October 25, 2023

Caleb Harrison: An Early Hamilton County Veteran

By David Heighway, Hamilton County Historian

As we approach Veterans Day, it would be good to look at the service of a forgotten veteran whose grave is unmarked. Caleb Harrison (17??-1833) was an early settler of northern Hamilton County and a veteran of the Battle of Tippecanoe. Although the information is sparse, his experience is worth noting.

Battle of Tippecanoe

It’s difficult to find information about him because some of the records are unreliable, and there are people in the area at that time with the same name. There are also many strange claims of relationships. For example, there is a 1923 article which asked the somewhat outlandish question, “Was the Brother of Gen. Harrison Buried Near Clare?” Needless to say, this is not the case. Paula Dunn and others have done research and have found there were no known relatives of William Henry Harrison in Hamilton County. Another source claimed that he was related to Colonel Thomas Jefferson Harrison who commanded the 39th Indiana Infantry during the Civil War, but an actual connection hasn’t been found.

Then, there was Elmer Harrison (1866-1935), about whom a 1907 article said, “Mr. Harrison’s grandfather was one of first settlers of Hamilton County and is of the William Henry Harrison family.” Elmer’s grandfather was a different Caleb (1813-1851), and his great-grandfather Robert (1780-?) had no visible connection to the 9th president.
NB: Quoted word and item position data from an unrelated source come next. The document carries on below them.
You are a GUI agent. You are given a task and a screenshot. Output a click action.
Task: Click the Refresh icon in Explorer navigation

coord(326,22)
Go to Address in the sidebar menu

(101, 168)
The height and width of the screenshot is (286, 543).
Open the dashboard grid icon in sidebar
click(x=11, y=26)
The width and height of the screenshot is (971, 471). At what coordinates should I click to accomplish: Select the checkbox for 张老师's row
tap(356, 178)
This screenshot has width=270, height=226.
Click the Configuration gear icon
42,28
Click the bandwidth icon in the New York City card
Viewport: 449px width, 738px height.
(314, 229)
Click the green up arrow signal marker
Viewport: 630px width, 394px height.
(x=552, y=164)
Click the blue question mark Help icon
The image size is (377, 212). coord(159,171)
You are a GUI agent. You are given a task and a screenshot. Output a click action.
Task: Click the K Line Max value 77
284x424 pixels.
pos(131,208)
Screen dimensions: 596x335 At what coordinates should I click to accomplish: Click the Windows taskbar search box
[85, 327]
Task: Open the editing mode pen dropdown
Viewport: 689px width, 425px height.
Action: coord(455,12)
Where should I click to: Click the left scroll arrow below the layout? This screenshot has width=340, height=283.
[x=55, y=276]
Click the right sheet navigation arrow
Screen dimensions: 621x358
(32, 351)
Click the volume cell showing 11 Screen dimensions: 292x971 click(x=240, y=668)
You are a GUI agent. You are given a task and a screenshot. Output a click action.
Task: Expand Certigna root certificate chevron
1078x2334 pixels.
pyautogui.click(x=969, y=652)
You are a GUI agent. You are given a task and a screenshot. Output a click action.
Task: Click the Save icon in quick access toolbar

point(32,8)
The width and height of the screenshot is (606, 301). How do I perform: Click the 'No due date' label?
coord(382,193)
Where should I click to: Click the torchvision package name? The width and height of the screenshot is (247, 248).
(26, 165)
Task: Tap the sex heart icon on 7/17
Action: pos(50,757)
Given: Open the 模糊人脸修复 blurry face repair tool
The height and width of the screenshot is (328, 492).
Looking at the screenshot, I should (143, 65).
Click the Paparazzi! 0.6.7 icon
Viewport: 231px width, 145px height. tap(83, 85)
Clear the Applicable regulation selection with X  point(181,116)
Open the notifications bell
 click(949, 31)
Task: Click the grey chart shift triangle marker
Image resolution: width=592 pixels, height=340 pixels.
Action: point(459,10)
Available documents suggest that the veteran Caleb Harrison possibly first lived in Harrison County. This is where his military troop was formed and where he received an 1818 land patent. The 1820 census shows the head of a household by that name living in “Delaware County” near William Conner and the Finch family. (That area was the Delaware New Purchase, which was created by the Treaty of St. Mary’s in 1818 and later divided into the various counties of central Indiana.) His name is on a Marion County land patent in 1829 and as head of a household in the Marion County census listings in 1830. He was discussed by Augustus Finch Shirts in a 1901 history, who said that he died in Strawtown in 1833. This would mesh with the claim from the 1923 article which said that Harrison’s grave was somewhere on the farm of Arza Teter. There is a pioneer cemetery, mostly unmarked, on the site of Teter’s farm which is now the grounds of the Teter Family Retreat and Organic Farm near Strawtown.

Plan of Tippecanoe Camp

Unusually, we have more information about his military service in Tecumseh’s uprising in 1811 than we do about the rest of his life. The official government muster roll says that he was a Private in the Indiana Militia in Lieutenant Thomas Berry’s detachment of mounted riflemen between September 29 and November 23, 1811. This group of soldiers had been assigned to Captain Spier Spencer’s company. Captain Spencer’s company was known as the “Yellow Jackets” because of their uniform and supposedly because of their fighting spirit. This unit took the brunt of the fighting during the Battle of Tippecanoe on November 7, 1811, and both Captain Spencer and Lieutenant Berry were killed. According to the Shirts history, Caleb Harrison “assisted in firing the first alarm guns on that occasion and had a bullet shot through the top of his hat.” Harrison’s service is confirmed by a news article from the Indianapolis Gazette of July 27, 1824, which reprinted a statement in which he said that he was at the battle and had seen John Conner participating enthusiastically. (Today, the story is problematic. Conner was running for the state legislature and had been accused of being sympathetic to Native Americans. This was regarded as a negative in 1824 politics.)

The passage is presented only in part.